Leonard Pitts: Non-compete agreement for sandwich makers?
Published 12:00 am Sunday, June 14, 2015
According to legend, it happened because he didn’t want to leave the gaming table. Maybe he was riding a hot streak.
Whatever the reason, he couldn’t be bothered with going to eat, so he told his servants to bring him a piece of meat between two slices of bread instead. Thus was gastronomic history casually made by John Montagu, an 18th-century British statesman and the 4th Earl of Sandwich.
In the centuries since Montagu inadvertently invented it, the sandwich has made many strides. Peanut butter came along in 1890, sliced bread in 1930. Dagwood Bumstead, who first conceived of the sandwich as a high-rise structure, was born that same year.
But Jimmy John’s, a sandwich maker with 2,000 outlets in 43 states and the District of Columbia, has come up with the greatest advance in sandwich tech since Montagu himself. It must have. Why else would it require its frontline workers to sign non-compete agreements as a condition of employment?
That’s the kind of contract typically required of the high-ranking executive whose annual compensation could retire the debt of a developing nation. It’s not something one would expect to be required of a kid working after school or a downsized mother trying to keep the lights on, making and delivering sandwiches for the somewhat more modest wages for which fast-food jobs are famous.
As reported by the Huffington Post, the contract says that for two years after leaving Jimmy John’s, the employee “will not have any direct or indirect interest in or perform services for any business which derives more than 10 percent of its revenue from selling submarine, hero-type, deli-style, pita and/or wrapped or rolled sandwiches” and which is located within three miles of any Jimmy John’s.
On the face of it, it seems the kind of callous, arrogant, mean-spirited corporate mistreatment of low-wage workers that low-wage workers complain about all the time. But we know low-wage workers are not to be trusted, right? If they were trustworthy, wouldn’t they be making more money?
That’s just logic. Don’t you watch Fox? Besides, corporations are people, my friend — a great man once said that — and decent people don’t treat other people that way, so what looks like petty bullying of vulnerable workers must actually be an attempt to protect some new sandwich innovation those workers are privy to.
I’m thinking: crumbless bread.

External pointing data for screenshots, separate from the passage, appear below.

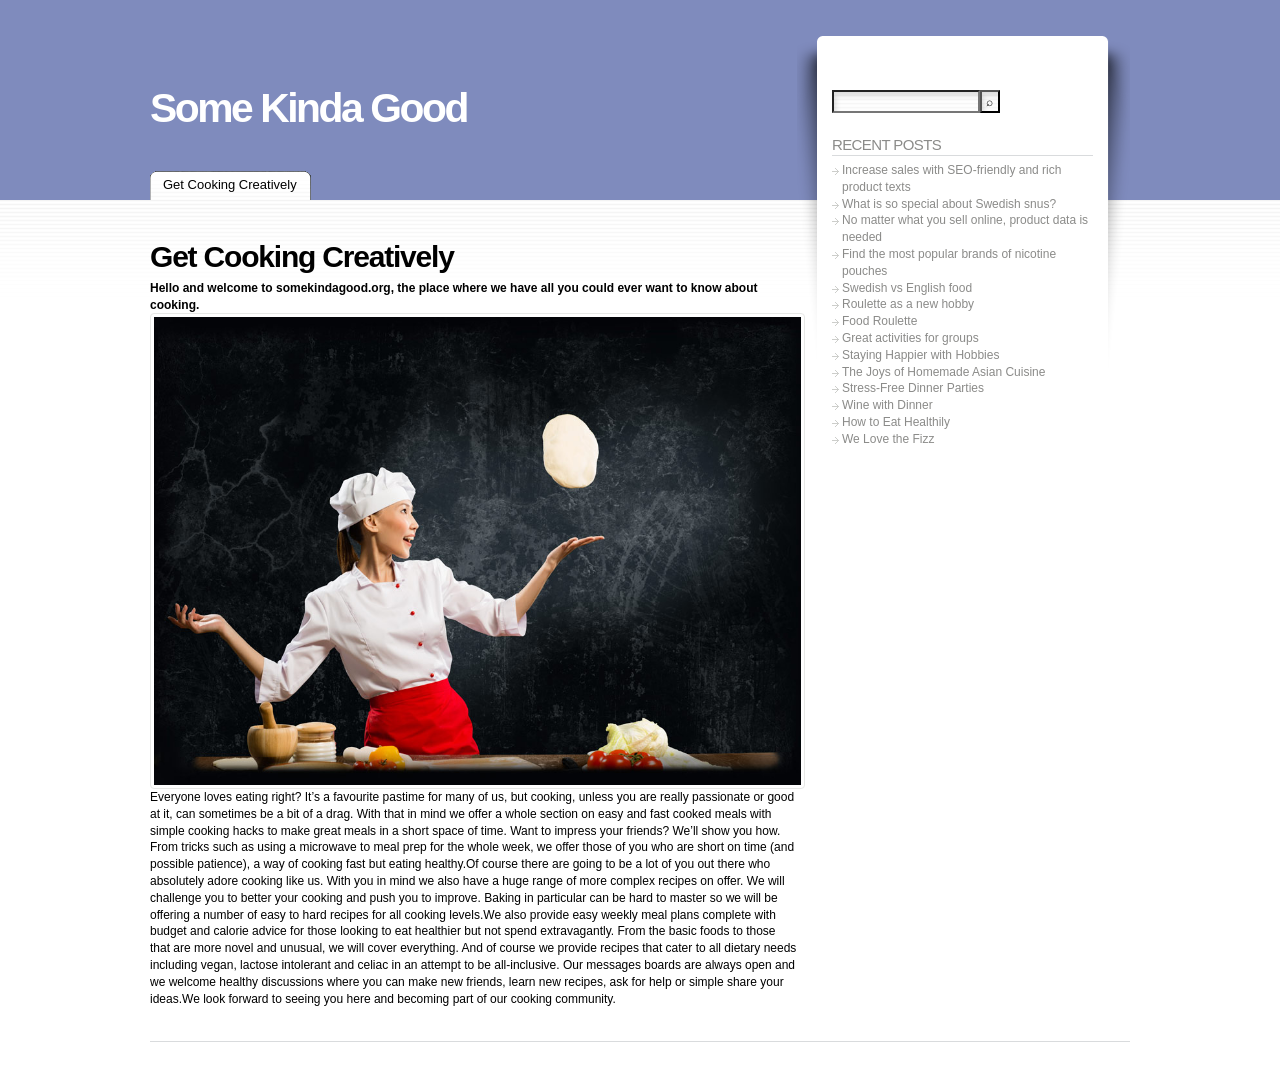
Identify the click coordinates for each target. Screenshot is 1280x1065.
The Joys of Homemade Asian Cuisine (943, 372)
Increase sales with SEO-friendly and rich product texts (951, 178)
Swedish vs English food (907, 288)
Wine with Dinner (887, 405)
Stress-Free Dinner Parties (913, 388)
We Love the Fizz (888, 439)
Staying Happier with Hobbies (920, 355)
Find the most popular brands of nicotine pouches (949, 262)
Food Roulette (879, 321)
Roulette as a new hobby (908, 304)
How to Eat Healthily (896, 422)
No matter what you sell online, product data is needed (965, 228)
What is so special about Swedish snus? (949, 204)
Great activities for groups (910, 338)
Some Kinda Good (308, 108)
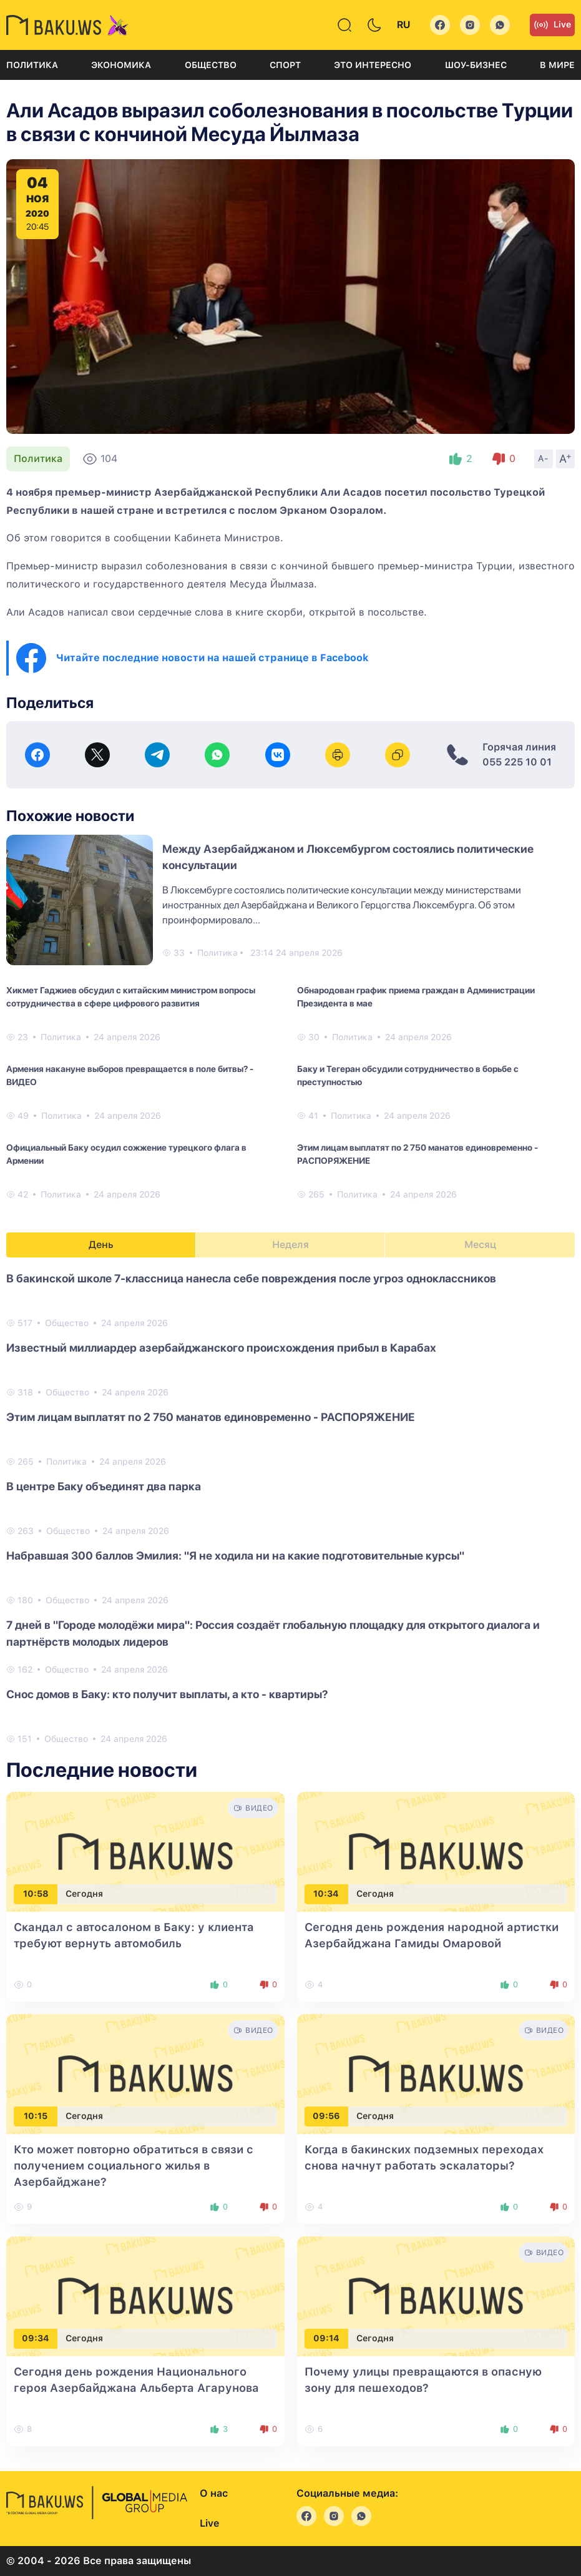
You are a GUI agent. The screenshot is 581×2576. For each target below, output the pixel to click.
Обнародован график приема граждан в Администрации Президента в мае (416, 996)
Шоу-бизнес (476, 65)
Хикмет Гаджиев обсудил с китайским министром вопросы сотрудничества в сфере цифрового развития (130, 996)
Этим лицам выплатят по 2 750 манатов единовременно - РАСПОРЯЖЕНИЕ (417, 1154)
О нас (214, 2493)
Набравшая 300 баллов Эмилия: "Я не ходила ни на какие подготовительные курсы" (235, 1555)
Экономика (121, 65)
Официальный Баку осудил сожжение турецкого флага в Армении (126, 1154)
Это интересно (372, 65)
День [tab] (101, 1245)
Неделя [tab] (290, 1245)
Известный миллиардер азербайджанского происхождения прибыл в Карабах (221, 1347)
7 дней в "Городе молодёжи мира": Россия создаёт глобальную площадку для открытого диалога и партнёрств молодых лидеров (273, 1633)
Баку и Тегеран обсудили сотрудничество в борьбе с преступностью (408, 1075)
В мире (557, 65)
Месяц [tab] (480, 1245)
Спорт (285, 65)
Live (552, 24)
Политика (32, 65)
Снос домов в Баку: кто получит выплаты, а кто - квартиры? (167, 1694)
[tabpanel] (290, 1508)
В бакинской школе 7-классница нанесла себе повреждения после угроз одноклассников (251, 1278)
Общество (211, 65)
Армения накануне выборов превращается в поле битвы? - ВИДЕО (129, 1075)
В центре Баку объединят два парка (103, 1486)
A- (543, 458)
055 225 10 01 (517, 762)
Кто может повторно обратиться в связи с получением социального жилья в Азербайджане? (133, 2165)
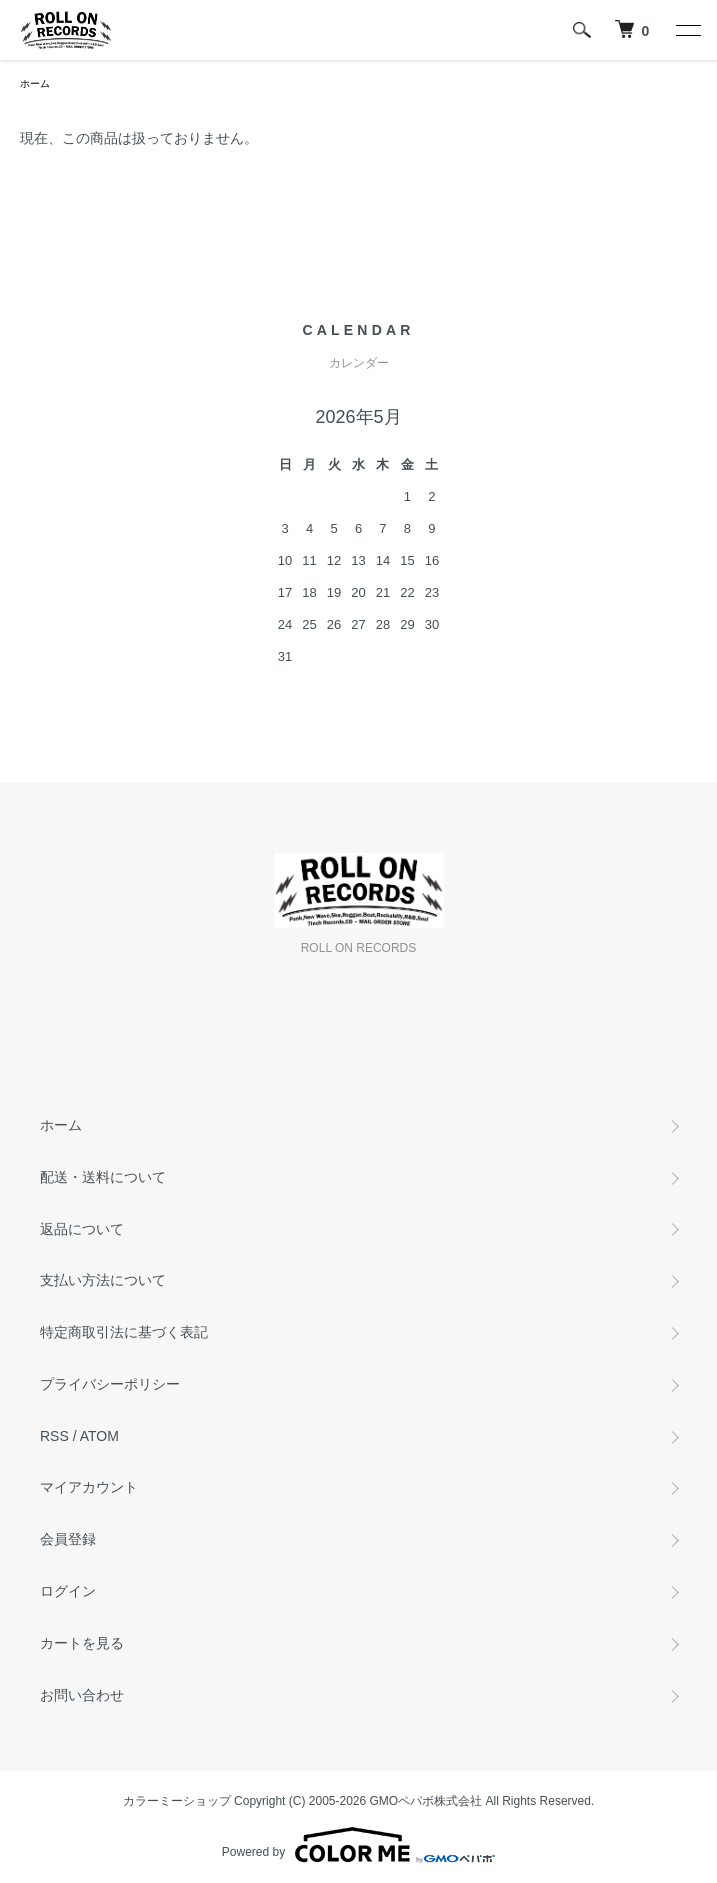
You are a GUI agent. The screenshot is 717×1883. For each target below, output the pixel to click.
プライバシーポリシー (110, 1384)
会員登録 (68, 1539)
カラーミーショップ (177, 1801)
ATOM (99, 1436)
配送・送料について (103, 1177)
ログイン (68, 1591)
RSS (54, 1436)
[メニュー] (687, 30)
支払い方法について (103, 1280)
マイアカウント (89, 1487)
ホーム (35, 83)
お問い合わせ (82, 1695)
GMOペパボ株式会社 (426, 1801)
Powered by (358, 1845)
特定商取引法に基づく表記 (124, 1332)
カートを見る (82, 1643)
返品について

Or a new kind of relish that promotes weight loss. Or maybe they’re about to unveil a creative menu where customers are no longer stuck with the same dull options they have at Subway. Maybe chunky penguin salad on rye?
Sen. Al Franken is not persuaded by that logic. He’s co-sponsored a bill to end the practice of requiring low-wage workers to sign these agreements. I called his office for comment and received a written statement decrying what Franken called an “unfair practice” which erects “hurdles and barriers” and robs low-wage workers of mobility
I knew he had to be mistaken, so I contacted Jimmy John’s to hear how this policy is actually needed to protect corporate secrets. A person who declined to be identified by name wrote that the company does not “currently” require its workers to sign non-compete agreements.
Obviously, that was a typo. Obviously, what the person meant is that Jimmy John’s “does not, never has and never would” do such a thing, unless, of course, it was necessary to protect privileged information. Otherwise, it’s just petty tyranny and as we all know, no American corporation would behave like that.
I emailed Jimmy John’s for clarification. I’m still waiting, but I’m sure they’ll get back to me any minute.
Meantime, who’s up for lunch? Dibs on the penguin salad.